> Problem statement
The result should be the lines from the one holding "You are a computer-use agent. The" to the final line of the records, retyped exactly.
[Extracted data — start]
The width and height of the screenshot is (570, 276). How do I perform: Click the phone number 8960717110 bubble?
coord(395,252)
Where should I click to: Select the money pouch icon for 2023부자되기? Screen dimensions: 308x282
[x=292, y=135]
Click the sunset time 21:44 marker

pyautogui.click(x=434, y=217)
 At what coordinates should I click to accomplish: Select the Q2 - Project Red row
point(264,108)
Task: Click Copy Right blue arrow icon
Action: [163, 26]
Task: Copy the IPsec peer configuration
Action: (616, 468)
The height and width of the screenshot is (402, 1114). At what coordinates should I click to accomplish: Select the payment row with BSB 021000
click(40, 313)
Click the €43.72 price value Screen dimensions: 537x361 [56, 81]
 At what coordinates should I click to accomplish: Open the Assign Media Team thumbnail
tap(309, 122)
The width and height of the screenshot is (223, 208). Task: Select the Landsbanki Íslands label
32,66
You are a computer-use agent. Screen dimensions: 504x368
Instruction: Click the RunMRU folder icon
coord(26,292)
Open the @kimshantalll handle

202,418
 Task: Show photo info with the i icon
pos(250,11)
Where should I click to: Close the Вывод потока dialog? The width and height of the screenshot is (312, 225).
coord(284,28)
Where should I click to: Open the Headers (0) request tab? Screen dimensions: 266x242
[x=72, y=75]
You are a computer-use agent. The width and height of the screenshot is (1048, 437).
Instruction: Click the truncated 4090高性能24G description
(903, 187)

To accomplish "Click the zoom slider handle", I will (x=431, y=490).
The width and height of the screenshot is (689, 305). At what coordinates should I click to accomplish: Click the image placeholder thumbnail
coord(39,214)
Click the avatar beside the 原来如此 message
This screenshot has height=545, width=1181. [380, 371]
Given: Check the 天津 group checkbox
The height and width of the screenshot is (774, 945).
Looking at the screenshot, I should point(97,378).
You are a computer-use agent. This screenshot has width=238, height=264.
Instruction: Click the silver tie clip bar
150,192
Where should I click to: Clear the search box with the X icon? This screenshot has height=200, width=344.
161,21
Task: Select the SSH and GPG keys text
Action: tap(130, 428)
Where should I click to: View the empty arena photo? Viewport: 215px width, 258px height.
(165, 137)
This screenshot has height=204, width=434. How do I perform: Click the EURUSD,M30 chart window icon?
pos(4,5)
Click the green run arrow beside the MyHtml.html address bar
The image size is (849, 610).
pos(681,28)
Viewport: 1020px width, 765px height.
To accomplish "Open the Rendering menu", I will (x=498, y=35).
[Extracted data — finish]
> Output of the task
You are a computer-use agent. The width and height of the screenshot is (1048, 437).
Instruction: Click the truncated 4090高性能24G description
(903, 187)

To accomplish "Click the zoom slider handle", I will (x=431, y=490).
The width and height of the screenshot is (689, 305). At what coordinates should I click to accomplish: Click the image placeholder thumbnail
coord(39,214)
Click the avatar beside the 原来如此 message
This screenshot has height=545, width=1181. [380, 371]
Given: Check the 天津 group checkbox
The height and width of the screenshot is (774, 945).
Looking at the screenshot, I should point(97,378).
You are a computer-use agent. This screenshot has width=238, height=264.
Instruction: Click the silver tie clip bar
150,192
Where should I click to: Clear the search box with the X icon? This screenshot has height=200, width=344.
161,21
Task: Select the SSH and GPG keys text
Action: tap(130, 428)
Where should I click to: View the empty arena photo? Viewport: 215px width, 258px height.
(165, 137)
This screenshot has height=204, width=434. How do I perform: Click the EURUSD,M30 chart window icon?
pos(4,5)
Click the green run arrow beside the MyHtml.html address bar
The image size is (849, 610).
pos(681,28)
Viewport: 1020px width, 765px height.
To accomplish "Open the Rendering menu", I will (x=498, y=35).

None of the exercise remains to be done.